▶ [WHAT YOU ARE ASKED TO DO]:
Put the rows into a JSON list of strings, one string per line, starting with the line that contains "Given: Open the" and going on through the line that contains "click(x=42, y=142)", leaving out blank lines.

▶ [INPUT MATERIAL]:

----

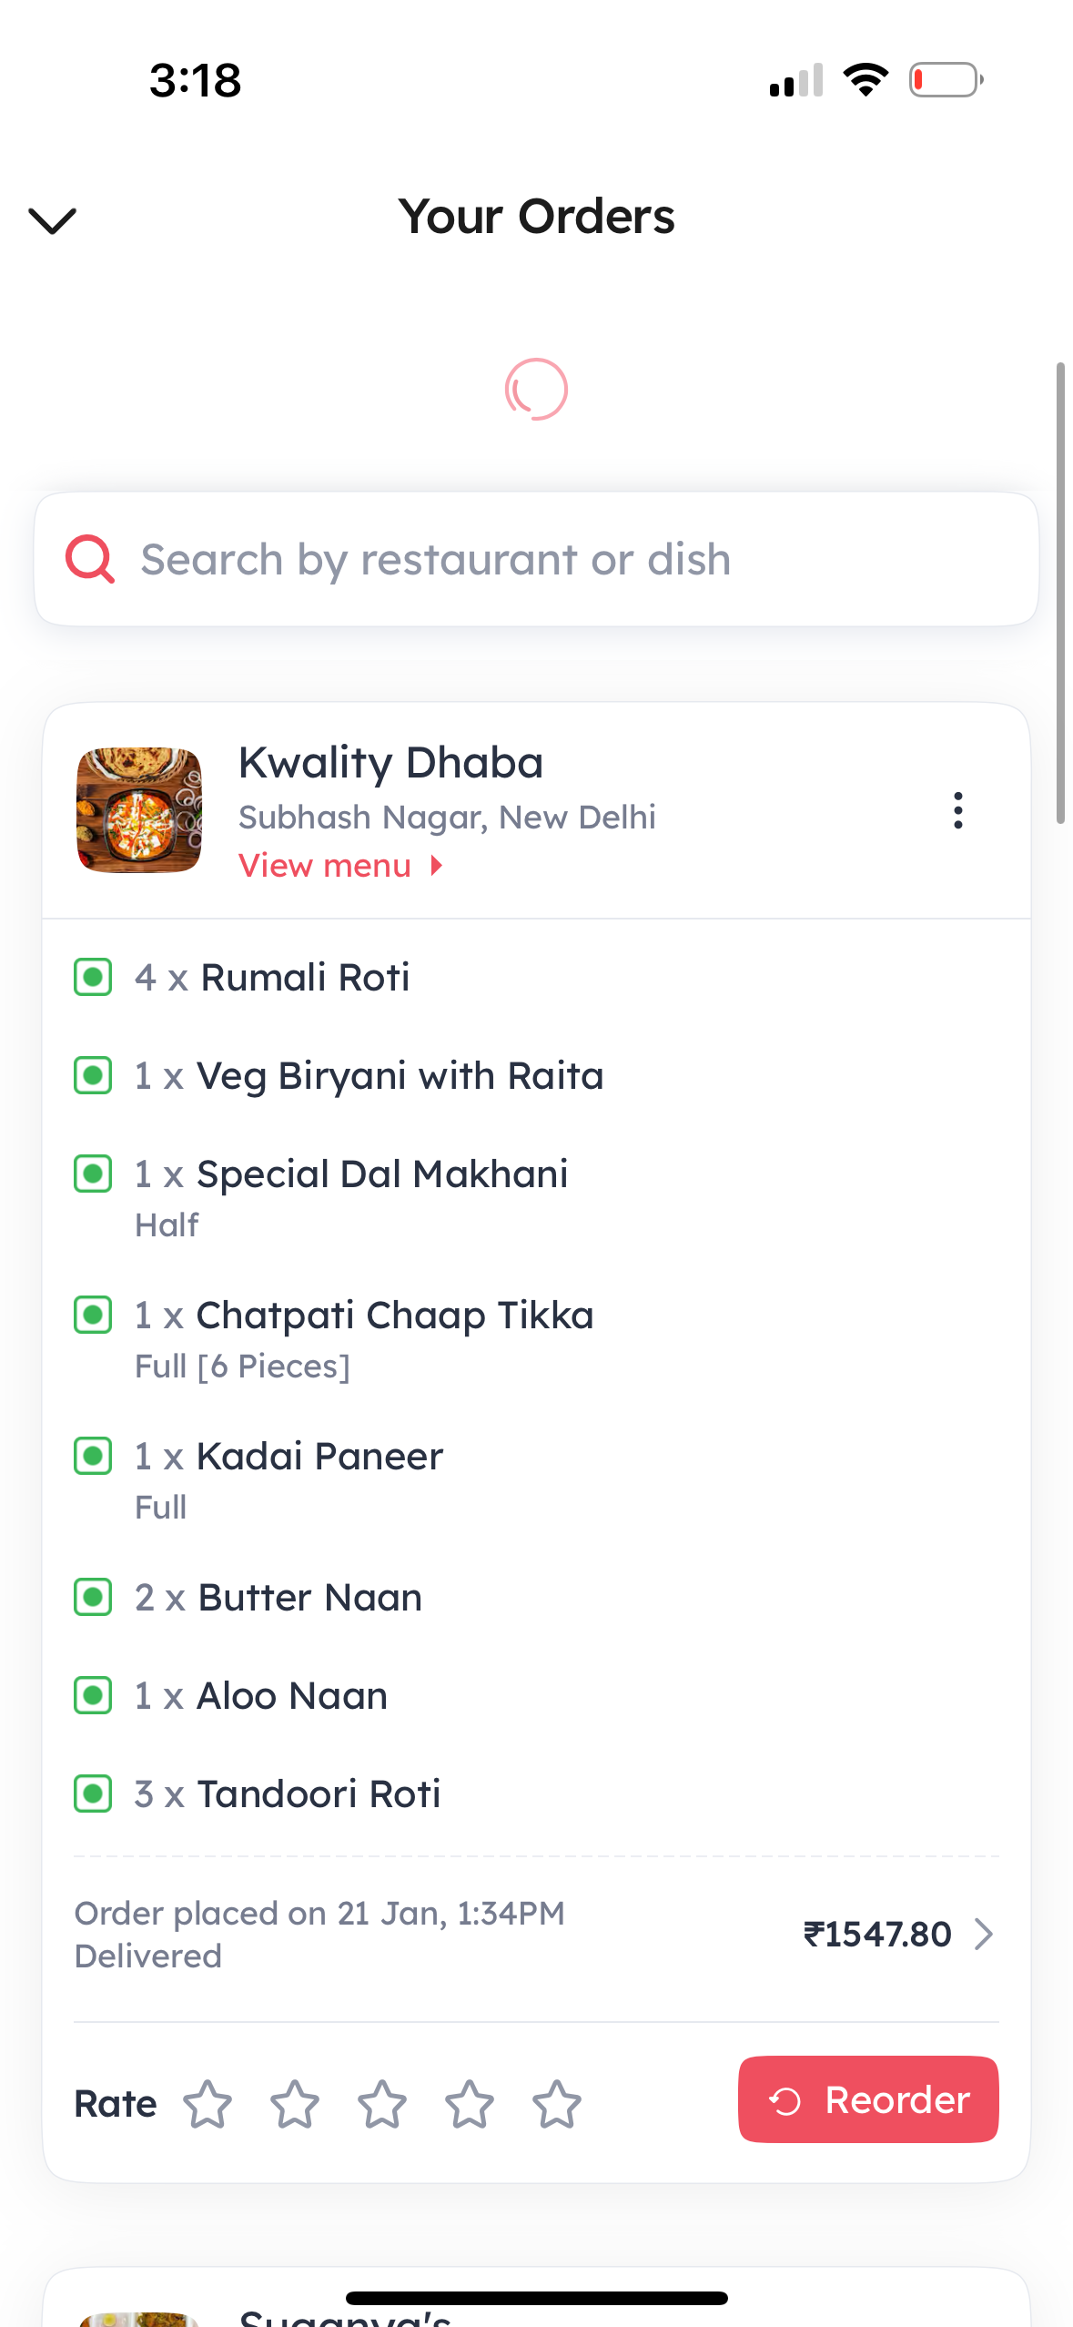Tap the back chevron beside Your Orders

----

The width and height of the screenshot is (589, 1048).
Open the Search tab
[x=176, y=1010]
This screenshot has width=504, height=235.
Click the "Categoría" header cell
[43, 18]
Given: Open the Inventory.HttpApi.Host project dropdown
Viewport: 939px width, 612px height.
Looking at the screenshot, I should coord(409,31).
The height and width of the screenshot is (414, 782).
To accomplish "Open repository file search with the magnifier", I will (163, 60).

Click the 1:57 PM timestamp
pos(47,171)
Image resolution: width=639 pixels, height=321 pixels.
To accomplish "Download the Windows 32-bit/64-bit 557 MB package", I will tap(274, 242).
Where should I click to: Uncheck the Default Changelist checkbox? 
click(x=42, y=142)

----

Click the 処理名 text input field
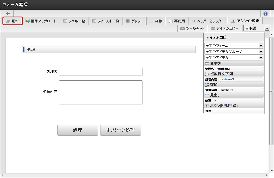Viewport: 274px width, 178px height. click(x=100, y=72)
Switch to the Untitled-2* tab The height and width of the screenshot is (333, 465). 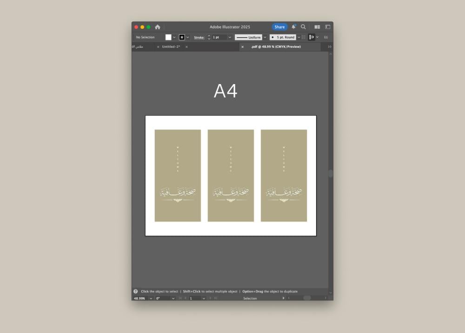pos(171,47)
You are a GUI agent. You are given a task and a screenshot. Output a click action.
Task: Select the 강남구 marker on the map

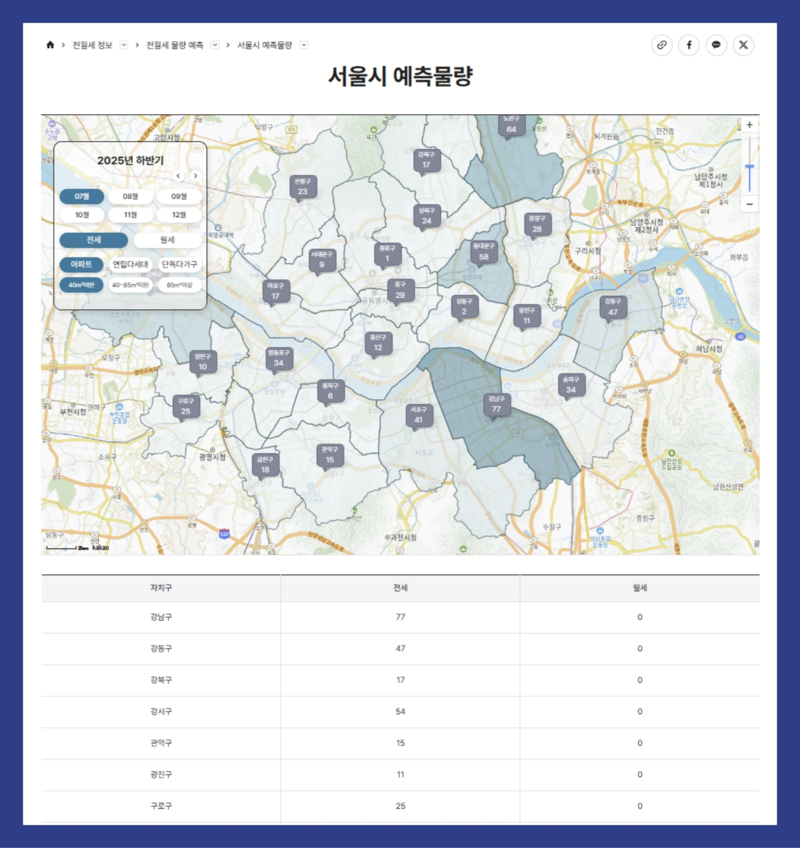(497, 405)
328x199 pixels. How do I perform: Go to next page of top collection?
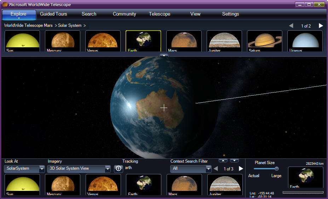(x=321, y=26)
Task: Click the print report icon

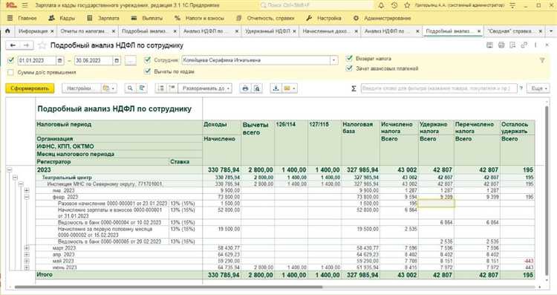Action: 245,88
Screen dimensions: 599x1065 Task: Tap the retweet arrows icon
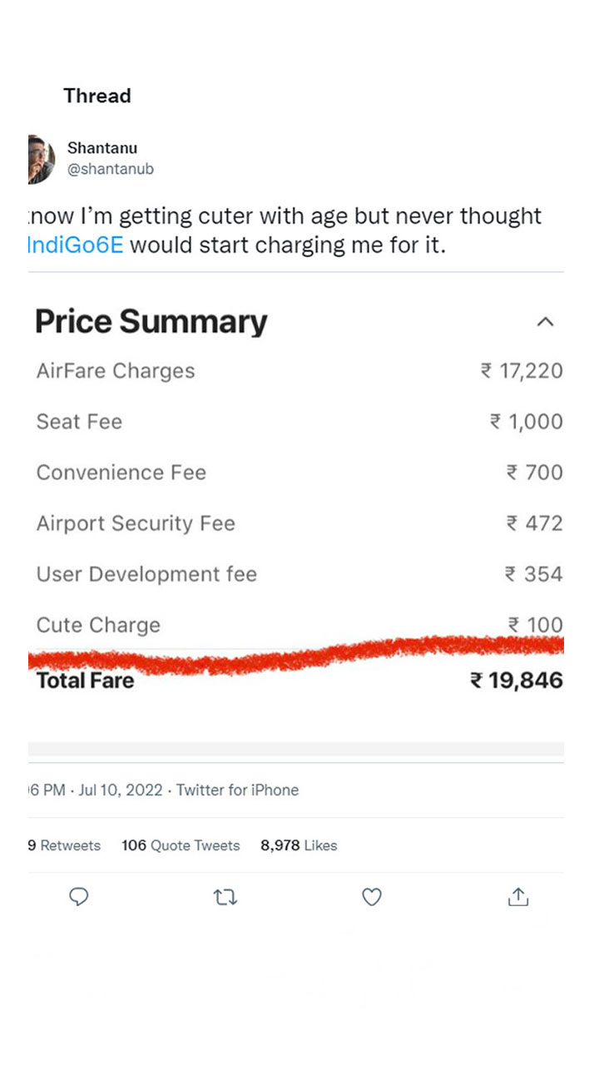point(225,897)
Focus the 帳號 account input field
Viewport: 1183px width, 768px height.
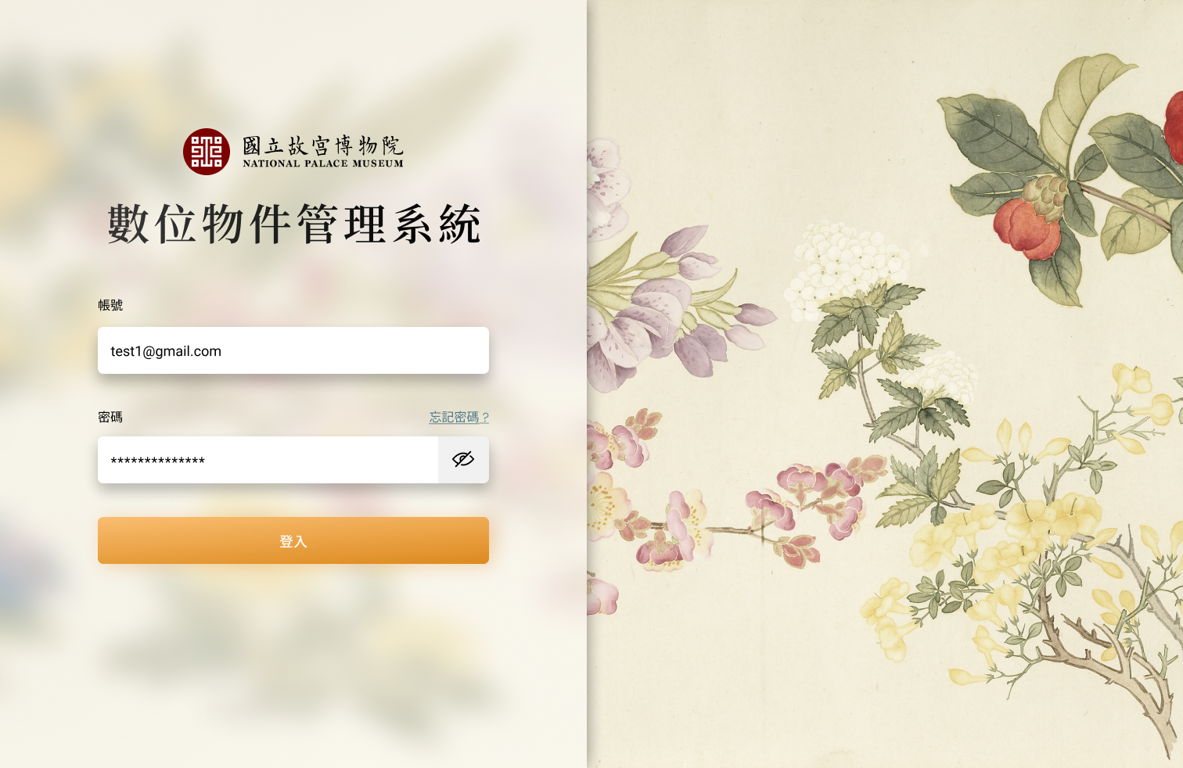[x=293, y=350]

----

▶ [ANSWER TO THIS EXERCISE]:
[
  "Given: Open the Inventory.HttpApi.Host project dropdown",
  "Viewport: 939px width, 612px height.",
  "Looking at the screenshot, I should coord(409,31).",
  "The height and width of the screenshot is (414, 782).",
  "To accomplish \"Open repository file search with the magnifier\", I will (163, 60).",
  "Click the 1:57 PM timestamp",
  "pos(47,171)",
  "Image resolution: width=639 pixels, height=321 pixels.",
  "To accomplish \"Download the Windows 32-bit/64-bit 557 MB package\", I will tap(274, 242).",
  "Where should I click to: Uncheck the Default Changelist checkbox? ",
  "click(x=42, y=142)"
]